Vulgarity, Excess, and Writing
Jul. 6th, 2007 09:49 pmThe other day, science fiction author John C. Wright advised Rob Sawyer to listen to his mother, at least when it came to writing about the unpleasant things in life, including unpleasant language. Sawyer was pointing out that his writing had been artificially restrained by this thought of his sainted mother perusing his potentially crude offerings and disapproving. The original advice, I think, was sound: writing to the disapproval, or even the approval, of any one person or particular group of people can leave you pretty limited. In that event, you’re sort of writing with one eye over your shoulder and the internal editor left unfettered, which can be crippling, especially for the novice.
On the other hand, Wright’s counter-advice is not to be ignored either. There is a level of vulgarity that is excessive or, to use the most appropriate word, gratuitous. There’s little constructive or transgressive about truly gratuitous sex, violence, and vulgarity, and some of the author’s skill comes in walking that line, knowing (or guessing) what’s enough for realism, or at least verisimilitude, and what’s excessive and (dare I say it) masturbatory. The writer can certainly not go wrong by having someone peruse the work afterwards and help take the edges off, but there’s a world between that and writing with someone’s approval in mind.
That’s one of the many reasons Elizabeth Moon says that writers need editors. (Okay, so she doesn’t say that, in so many words, but it’s part of what she’s saying.)
In his post, Wright goes further, though, to take on the question of curse words themselves and their appropriateness, or lack thereof. Personally, I’m not convinced by Wright’s arguments, especially since he makes such a dramatic and perhaps overstated case for his personal preferences, claiming a moral high ground in terms of having standards and not uttering words unfit for the ears of women and children. Not that I’d suggest a person should abandon a standard of behavior because it is becoming dated, but language is one of those things that evolves, sometimes dramatically so, and clinging to a particular mode of speech because can make you look like all those Russian aristocrats in the early 19th century who were caught looking dumb when Napoleon invaded because all they could speak was French.

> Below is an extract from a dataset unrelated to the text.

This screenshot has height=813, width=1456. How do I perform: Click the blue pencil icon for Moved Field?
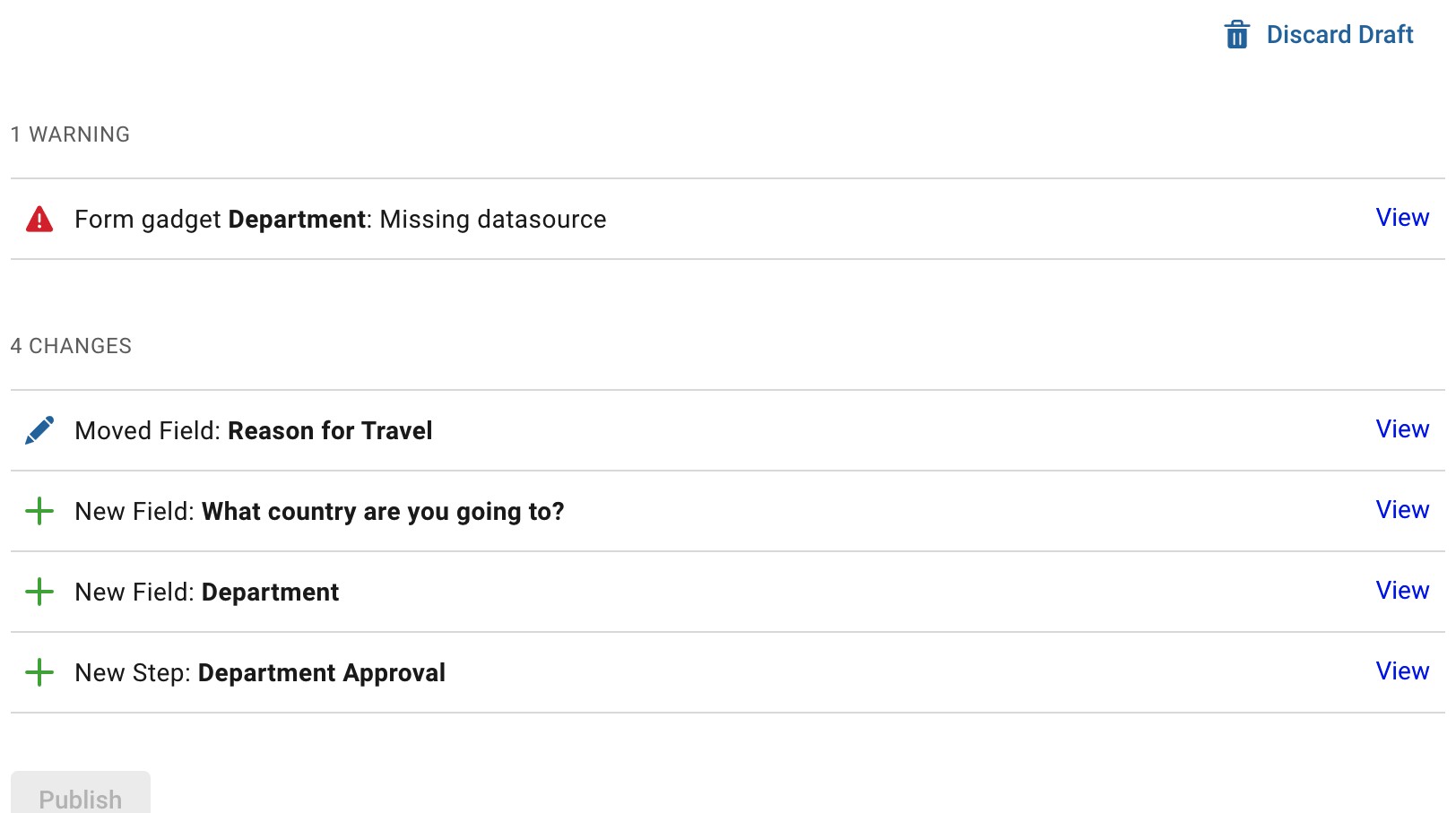(39, 430)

That comes to mind because I’m currently reading Natasha’s Dance: A Cultural History of Russia by Orlando Figes, and the isolation of the ruling elites is one of the themes of the work. Now, that is certainly an example of something taken to extremes, but at its peak much of the aristocracy was literally incapable of communicating with the lower classes because society regarded Russian as vulgar, barbaric, and uncouth. And I think that’s a risk a writer runs when he or she attempts to maintain a standard that is significantly removed from the way most people speak. I doubt Wright is in danger of such, but he seems to think that writing in general would be more timeless were it to eschew vulgarity.
Possibly true, possibly not. Lenny Bruce, Richard Pryor, and George Carlin are considered heroes of comedy and may well be remembered well past their time, in part because of the transgressive nature of their performances. And I don’t think there’s any question that there is positive value in making society face up to its standards, which are often double standards. That is, one standard for public life, and one for private. Russia found great cultural benefit in reconciling these double standards as, post-1812, they opened up to the “Russian character” and, in large part, rejected the false appropriation of Western European standards and styles. Out of that rejection came the greats of Russian literature and poetry–Pushkin, Dostoevsky, Tolstoy–and it’s impossible to say that Russia or Russian lit is worse off for it.